L'opposition a aussi insisté sur la nécessité de préserver le caractère rural du village. "Barry n'est pas un quartier urbain que l'on peut densifier à tout prix", a encore déclaré la conseillère communale.
" Nous ne votons pas le permis d'urbanisme "
Face aux critiques, l'échevin de l'Urbanisme Benjamin Brotcorne (Les Engagés) a tenté de recentrer les débats sur l'objet exact du vote. " Ce soir, on ne vote pas encore le permis d'urbanisme", a-t-il rappelé. "Nous nous prononçons dans le cadre du décret voirie sur la création et la modification des voiries nécessaires au projet."
L'échevin a assuré avoir rencontré plusieurs riverains lors de la clôture de l'enquête publique et affirmé que leurs remarques avaient été prises en considération.
Concernant les craintes liées aux inondations, il a détaillé plusieurs mesures techniques imposées au promoteur : bassin de rétention, matériaux perméables ou semi-perméables, limitation des débits rejetés et obligations d'entretien. " Le bassin n'est pas un espace abandonné. Il est conçu comme un ouvrage technique de gestion des eaux ", a insisté Benjamin Brotcorne.
L'échevin a également défendu un projet "qui reste dans une typologie villageoise ", évoquant quinze maisons unifamiliales à gabarit limité plutôt qu'un immeuble collectif.
Des riverains toujours inquiets
Ces explications n'ont toutefois pas convaincu l'opposition.
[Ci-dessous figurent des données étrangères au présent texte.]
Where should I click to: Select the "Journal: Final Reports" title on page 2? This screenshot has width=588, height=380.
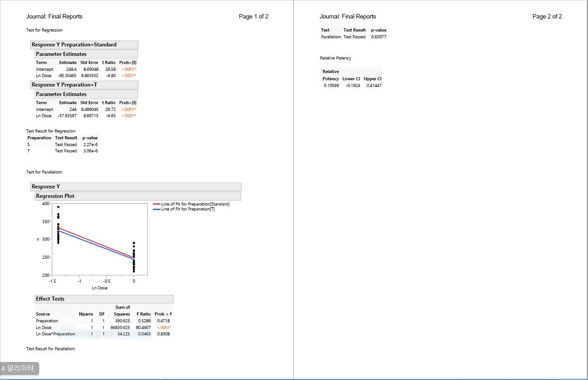coord(348,16)
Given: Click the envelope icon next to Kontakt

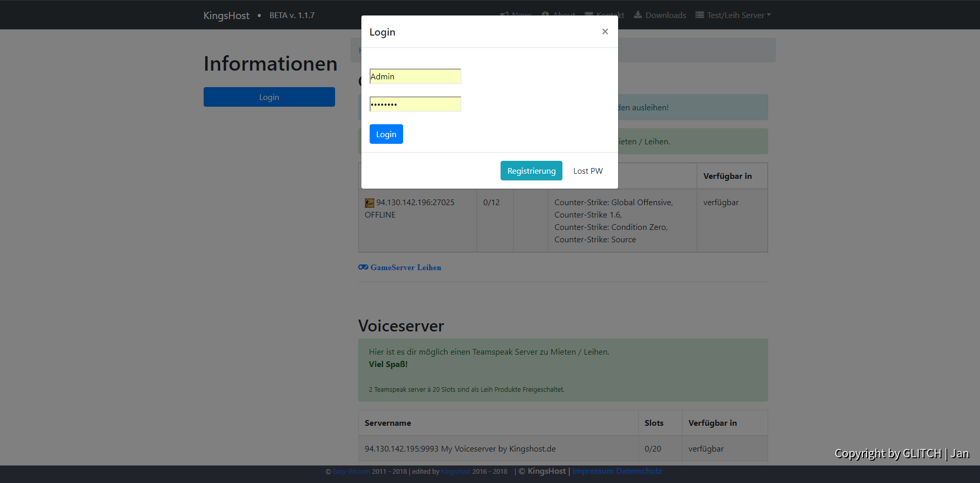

Emeline Petit a notamment remis en cause la capacité du réseau électrique à absorber l'arrivée de nouveaux logements. ""Les riverains subissent déjà des diminutions et des pertes d'énergie. Ajouter quinze nouvelles habitations ne va pas améliorer la situation", a-t-elle estimé.
La conseillère socialiste a finalement confirmé le vote négatif de son groupe. "Oui, ce sont peut-être des projets importants pour le logement et le développement, mais pas n'importe comment, pas à n'importe quel prix et pas dans un petit village rural comme Barry."
Le conseil communal a finalement adopté le point relatif à la voirie, permettant au dossier de poursuivre son instruction.
R.R.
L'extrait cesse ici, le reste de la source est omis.